## Texto de lectura
-=-=-
Fuentes: Rebelión/Agencia ConoSur

Podemos empezar con una hipótesis: la derrota ha sido tan demoledora que no existe en el imaginario de ningún militante una idea cierta de cómo podría cambiarse el mundo de una manera significativa. Es cierto, como dice Luis Mattini, que no existe hoy ninguna organización con un proyecto revolucionario y quizás sea cierto también que […]

Podemos empezar con una hipótesis: la derrota ha sido tan demoledora que no existe en el imaginario de ningún militante una idea cierta de cómo podría cambiarse el mundo de una manera significativa. Es cierto, como dice Luis Mattini, que no existe hoy ninguna organización con un proyecto revolucionario y quizás sea cierto también que no hace falta una estrategia para cambiar el mundo porque fue hecho tal como es sin ninguna estrategia. Pero este argumento llevado un poco más allá podría llevar a ponderar la no organización o el voluntarismo. Necesitamos construir algunos relatos, algunas narraciones del mundo que queremos, que no funcionen como programa cerrado, está bien, pero que sirvan como un proyecto precario y tentativo para juntarnos, para soñar, para ir la práctica y volver a contar nuevos relatos.

La impresionante multiplicidad de espacios militantes que nació o se potenció tras el 19 y 20 de diciembre, verdaderos embriones de nuevas formas de relaciones sociales, más humanas y más colectivas, corre el riesgo de transformarse en una práctica burocratizada y dogmática, no tan distinta de las tradiciones de izquierda tan criticadas, si no comienza un diálogo entre estas experiencias, que permita avanzar en la construcción de nuevas relaciones en una dimensión totalmente silenciada luego de la revuelta de aquel diciembre: relaciones políticas.
-=-=-
Líneas extraídas de una colección:
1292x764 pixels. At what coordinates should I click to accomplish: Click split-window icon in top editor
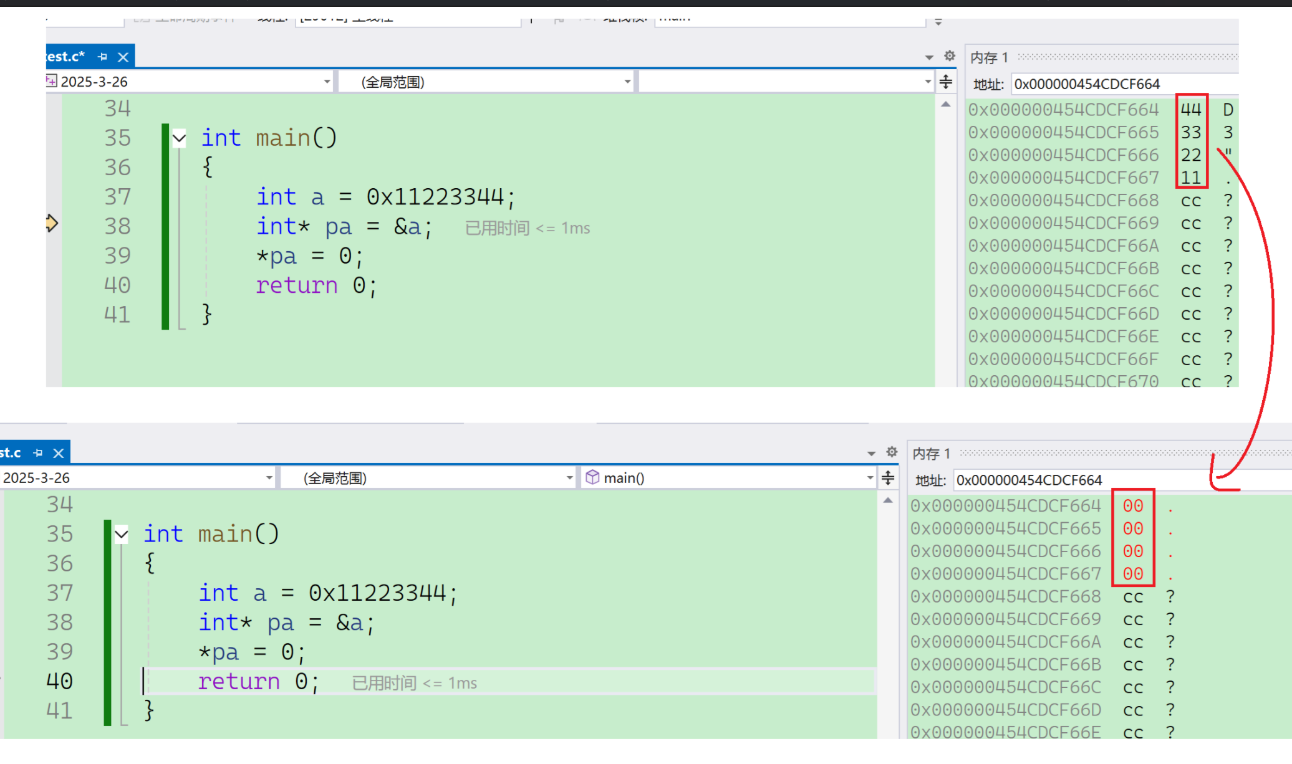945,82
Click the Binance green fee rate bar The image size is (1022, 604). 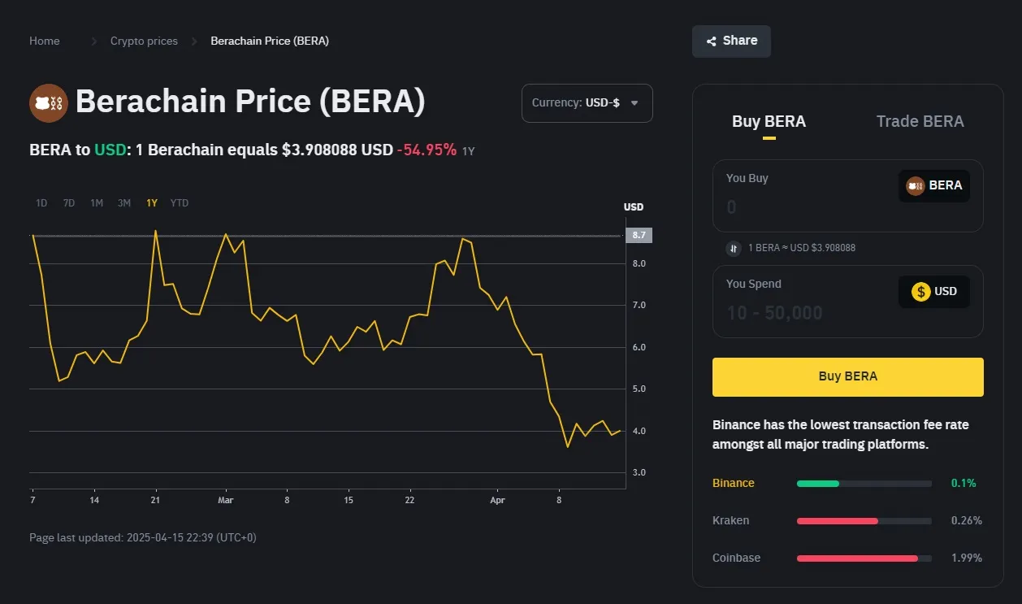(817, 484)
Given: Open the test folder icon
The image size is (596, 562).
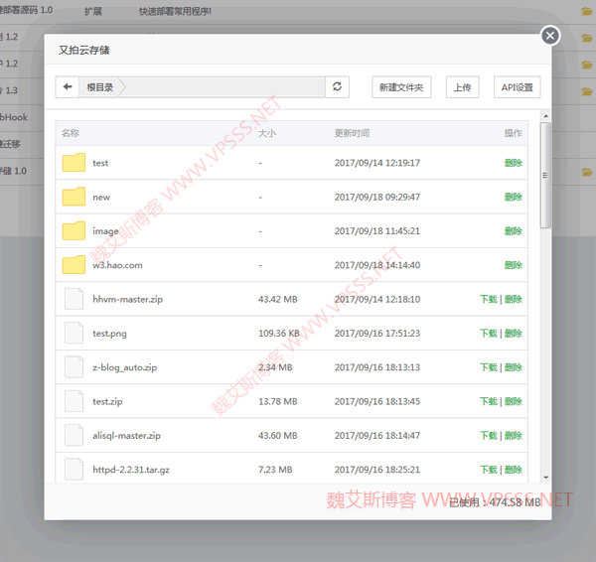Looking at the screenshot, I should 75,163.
-=-=-
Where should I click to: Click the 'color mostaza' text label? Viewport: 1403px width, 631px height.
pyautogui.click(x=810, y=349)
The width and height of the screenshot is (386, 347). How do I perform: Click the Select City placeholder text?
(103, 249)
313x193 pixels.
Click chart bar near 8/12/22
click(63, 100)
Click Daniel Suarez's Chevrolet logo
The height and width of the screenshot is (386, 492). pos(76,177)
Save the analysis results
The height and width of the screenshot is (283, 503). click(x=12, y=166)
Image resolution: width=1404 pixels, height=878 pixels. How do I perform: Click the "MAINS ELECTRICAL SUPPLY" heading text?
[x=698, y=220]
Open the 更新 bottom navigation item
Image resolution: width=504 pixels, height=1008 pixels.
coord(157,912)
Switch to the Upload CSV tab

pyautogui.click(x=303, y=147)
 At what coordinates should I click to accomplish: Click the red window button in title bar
-=-=-
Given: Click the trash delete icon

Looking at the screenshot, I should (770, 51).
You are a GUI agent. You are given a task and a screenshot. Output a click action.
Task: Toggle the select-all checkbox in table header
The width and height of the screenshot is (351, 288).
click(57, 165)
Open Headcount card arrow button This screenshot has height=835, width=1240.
-=-=-
## Indicaciones y requisitos
Cita textualmente el tramo del texto sobre la militancia tras el 19 y 20 de diciembre que va desde "La impresionante multiplicidad" hasta "diciembre: relaciones políticas.". Estas líneas no son necesarias.

## Tarea resuelta
La impresionante multiplicidad de espacios militantes que nació o se potenció tras el 19 y 20 de diciembre, verdaderos embriones de nuevas formas de relaciones sociales, más humanas y más colectivas, corre el riesgo de transformarse en una práctica burocratizada y dogmática, no tan distinta de las tradiciones de izquierda tan criticadas, si no comienza un diálogo entre estas experiencias, que permita avanzar en la construcción de nuevas relaciones en una dimensión totalmente silenciada luego de la revuelta de aquel diciembre: relaciones políticas.